You have to wonder whether the Cleveland Plain Dealer‘s endorsement of Issue 2 has compromised its PolitiFact service as an objective arbitrator of factual claims in politics. Until today, the only claims it has examined by Issue 2 supporters was whether Mayor Bell lost his job as a firefighter temporarily in the 1980s, a claim that nobody disputed, and whether Issue 2 would save money (a claim that has only been opposed based on the fact that we don’t know how much wages will be increased in bargaining to offset losses in benefits… a criticism that the Plain Dealer said was a valid caveat, and yet still rated it as “Mostly True” when similar caveats by We Are Ohio’s claims have resulted in “Mostly False” ratings.)
Today, the Plain Dealer‘s PolitiFact examined State Auditor Dave Yost’s claim: “The city of Columbus would save $41 million a year if employees had to contribute to their own, guaranteed-check pensions.”
How does Yost reach that figure? Well, the Plain Dealer reports that Yost based it on a Columbus Dispatch article before the bill passed that analyzed what the fiscal impact of the bill would be if its provisions were in force today. The assumption being that the ban of pension pickups was already in force. If that were the case, the Plain Dealer finds that the figure is much lower because under Mayor Coleman, the city is expecting its union employees to contribute to their pensions. In other words, the City of Columbus already requires them this year to contribute to their pensions, but at a much smaller saving since it’s not a total ban on a pickup yet.
But that’s not all. The Plain Dealer glosses over the biggest fallacy in the Dispatch‘s and Yost’s claim. Assume for the moment that SB 5 was signed into law and there was no referendum and it was in full force today. Do you know how much the City of Columbus would save on pension pickups this year? Nothing. Not a penny. Why? Because under its express terms, SB 5’s ban on pension pickups and other common terms in collective bargaining agreements does not affect collective bargaining agreements already in place when the law became effective.
According to the Plain Dealer‘s own PolitiFact column:
Columbus picks up a portion of employee pension contributions under contracts with six unions. Topping the list are workers represented by the American Federation of State, County and Municipal Employees. They receive a 9 percent pickup, according to numbers Williamson shared. Workers in three other unions get an 8 percent pickup, one union gets 6.5 percent and another 5.5 percent.
The only way you get the $40 million in savings for every year is that you first have to presume that SB 5 is in effect and then you have to ignore the provision of SB 5 that says none of its terms are effective against existing collective bargaining agreements. In other words, you suspend all reality.

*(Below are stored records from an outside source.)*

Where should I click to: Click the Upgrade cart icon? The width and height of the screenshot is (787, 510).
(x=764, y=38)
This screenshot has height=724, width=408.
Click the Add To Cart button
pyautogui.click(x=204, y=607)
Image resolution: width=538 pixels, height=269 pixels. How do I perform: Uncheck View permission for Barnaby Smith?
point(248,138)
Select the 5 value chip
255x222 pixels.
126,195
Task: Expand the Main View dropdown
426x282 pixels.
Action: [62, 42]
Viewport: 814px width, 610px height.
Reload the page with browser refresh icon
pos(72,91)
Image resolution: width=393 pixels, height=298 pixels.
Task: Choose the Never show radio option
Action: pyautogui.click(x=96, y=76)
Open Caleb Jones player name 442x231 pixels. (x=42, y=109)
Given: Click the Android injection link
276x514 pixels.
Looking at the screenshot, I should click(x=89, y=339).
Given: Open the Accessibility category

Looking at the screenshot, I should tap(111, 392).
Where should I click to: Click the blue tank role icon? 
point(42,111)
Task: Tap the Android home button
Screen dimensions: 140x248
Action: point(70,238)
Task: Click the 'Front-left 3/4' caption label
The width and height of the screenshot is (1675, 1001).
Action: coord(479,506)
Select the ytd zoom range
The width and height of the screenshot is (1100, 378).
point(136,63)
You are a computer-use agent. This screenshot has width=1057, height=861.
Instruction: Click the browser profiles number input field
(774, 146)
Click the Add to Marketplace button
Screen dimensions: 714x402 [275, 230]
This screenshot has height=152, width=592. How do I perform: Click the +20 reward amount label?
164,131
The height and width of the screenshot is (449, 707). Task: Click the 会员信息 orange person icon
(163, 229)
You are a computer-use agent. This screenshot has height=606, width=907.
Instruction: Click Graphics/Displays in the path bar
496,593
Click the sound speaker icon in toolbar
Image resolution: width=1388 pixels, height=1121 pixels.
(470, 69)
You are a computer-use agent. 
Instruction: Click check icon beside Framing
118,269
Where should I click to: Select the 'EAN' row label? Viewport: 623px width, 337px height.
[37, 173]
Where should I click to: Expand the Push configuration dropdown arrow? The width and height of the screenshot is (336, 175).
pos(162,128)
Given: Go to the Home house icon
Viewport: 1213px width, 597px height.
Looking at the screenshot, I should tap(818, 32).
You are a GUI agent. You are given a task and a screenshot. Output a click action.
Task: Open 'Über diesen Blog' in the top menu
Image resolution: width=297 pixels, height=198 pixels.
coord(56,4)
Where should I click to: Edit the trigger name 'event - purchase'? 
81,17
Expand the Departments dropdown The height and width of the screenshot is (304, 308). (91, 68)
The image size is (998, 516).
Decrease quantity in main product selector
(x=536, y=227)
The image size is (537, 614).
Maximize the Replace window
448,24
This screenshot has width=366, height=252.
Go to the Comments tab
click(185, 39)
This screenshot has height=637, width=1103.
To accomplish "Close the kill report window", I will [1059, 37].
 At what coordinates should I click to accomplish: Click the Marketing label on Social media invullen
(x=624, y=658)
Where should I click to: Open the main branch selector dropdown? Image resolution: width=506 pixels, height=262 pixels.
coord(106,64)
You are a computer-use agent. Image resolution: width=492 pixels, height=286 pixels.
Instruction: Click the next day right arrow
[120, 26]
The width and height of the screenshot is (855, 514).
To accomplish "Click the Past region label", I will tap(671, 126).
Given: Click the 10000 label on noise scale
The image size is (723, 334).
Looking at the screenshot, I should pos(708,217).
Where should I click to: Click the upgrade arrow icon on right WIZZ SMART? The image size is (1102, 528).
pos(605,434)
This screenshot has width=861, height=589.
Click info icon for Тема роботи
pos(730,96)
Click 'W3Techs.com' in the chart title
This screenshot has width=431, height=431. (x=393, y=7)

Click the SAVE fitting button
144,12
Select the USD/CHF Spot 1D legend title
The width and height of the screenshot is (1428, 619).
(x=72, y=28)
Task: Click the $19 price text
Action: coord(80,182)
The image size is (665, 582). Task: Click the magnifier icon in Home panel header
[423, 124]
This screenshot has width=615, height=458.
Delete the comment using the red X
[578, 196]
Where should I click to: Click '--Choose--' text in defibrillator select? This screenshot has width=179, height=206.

Since this point is being made as to why Issue 2 should not be defeated, it would seem relevant to point out that these claimed savings are entirely a political fantasy as they will not be achieved even if Issue 2 is not defeated in November. Omitting that the validity of Yost’s claim about pension pickups in Columbus has no real bearing on Issue 2 is a shockingly flaw of omission in the Plain Dealer‘s “analysis” of the claim.
And that brings me to my larger point that the Cleveland Plain Dealer glossed over, the City of Columbus is already seeing savings in weaning pensions pickups in its collective bargaining agreements already within the construct of existing labor law. Issue 2 is unnecessary to force this to happen as it’s occurring on its own.
By the Plain Dealer‘s own reporting, a person if presented the full facts on Issue 2 will realize that the City of Columbus will save no more money if it is passed and has already worked with its labor unions to ween the practice of pension pickups. That’s what a full, factual analysis of Yost’s claims should have objectively concluded. Now, it’s up to the Cleveland Plain Dealer to explain why it didn’t, and why anyone should view its PolitiFact service as truly objective.